St. Augustine Academy is a private, independently operated Roman Catholic school situated in Ventura, California. It is located within the Roman Catholic Archdiocese of Los Angeles The school's patron Saint is Augustine of Hippo. The school offers a classical liberal arts curriculum. The liberal arts are divided into the trivium consisting of grammar, logic and rhetoric, and the quadrivium consisting of arithmetic, geometry, music and astronomy. The school is accredited with the Western Association of Schools and Colleges, WASP, as well as the Western Catholic Educational Association, WCEA.

==Background==
The school was founded in 1994 by Roy Rohter, after a meeting of Catholic parents who wanted a school where their children could receive a classical liberal arts education that would also focus on assisting their efforts to teach their children about their Catholic faith.

The school is situated on a small plot of land off of Wells Rd.

==School==
The faculty is 27% male, 72% female, with an average of 8 years at the school. 68% have a graduate degree.

91% of St. Augustine graduates go on to college or university.

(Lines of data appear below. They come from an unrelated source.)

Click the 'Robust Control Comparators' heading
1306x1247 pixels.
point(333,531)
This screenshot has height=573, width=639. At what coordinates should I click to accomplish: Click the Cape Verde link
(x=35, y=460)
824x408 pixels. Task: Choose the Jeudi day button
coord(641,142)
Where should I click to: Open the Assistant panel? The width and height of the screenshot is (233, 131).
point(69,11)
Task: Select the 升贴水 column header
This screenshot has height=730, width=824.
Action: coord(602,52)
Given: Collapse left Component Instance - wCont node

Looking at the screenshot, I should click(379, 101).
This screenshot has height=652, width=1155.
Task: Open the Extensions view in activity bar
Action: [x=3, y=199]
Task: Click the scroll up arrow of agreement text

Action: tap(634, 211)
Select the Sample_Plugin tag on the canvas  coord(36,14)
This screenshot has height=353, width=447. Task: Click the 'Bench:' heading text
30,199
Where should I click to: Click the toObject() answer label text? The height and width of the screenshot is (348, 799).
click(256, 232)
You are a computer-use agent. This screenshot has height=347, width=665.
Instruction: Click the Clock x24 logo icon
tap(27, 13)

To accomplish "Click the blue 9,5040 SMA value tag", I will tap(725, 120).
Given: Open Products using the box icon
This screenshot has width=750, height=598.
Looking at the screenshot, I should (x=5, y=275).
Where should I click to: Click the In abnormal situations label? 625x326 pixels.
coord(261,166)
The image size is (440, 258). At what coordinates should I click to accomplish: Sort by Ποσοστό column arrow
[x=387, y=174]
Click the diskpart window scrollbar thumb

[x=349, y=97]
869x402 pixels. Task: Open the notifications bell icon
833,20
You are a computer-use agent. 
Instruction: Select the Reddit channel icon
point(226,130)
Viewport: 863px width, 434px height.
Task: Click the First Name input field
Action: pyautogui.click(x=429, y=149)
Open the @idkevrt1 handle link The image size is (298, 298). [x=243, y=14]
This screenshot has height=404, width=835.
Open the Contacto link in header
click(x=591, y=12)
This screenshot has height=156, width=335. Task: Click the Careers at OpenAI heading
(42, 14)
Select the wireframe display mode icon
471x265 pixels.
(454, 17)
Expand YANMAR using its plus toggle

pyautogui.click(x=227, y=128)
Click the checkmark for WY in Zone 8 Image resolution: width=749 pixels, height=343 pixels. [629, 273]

St. Augustine's is on the Catholic Education Honor Roll as of October 2017 and was also named to it in 2007, 2008, 2010, 2012, and 2014.

High school students averaged 54 hours of volunteer service to the community in 2014. Total cumulative service hours totaled over 3,426.

St. Augustine's has no athletics program; some students are eligible to play sports at other schools in their district of residence via multi-school agreements.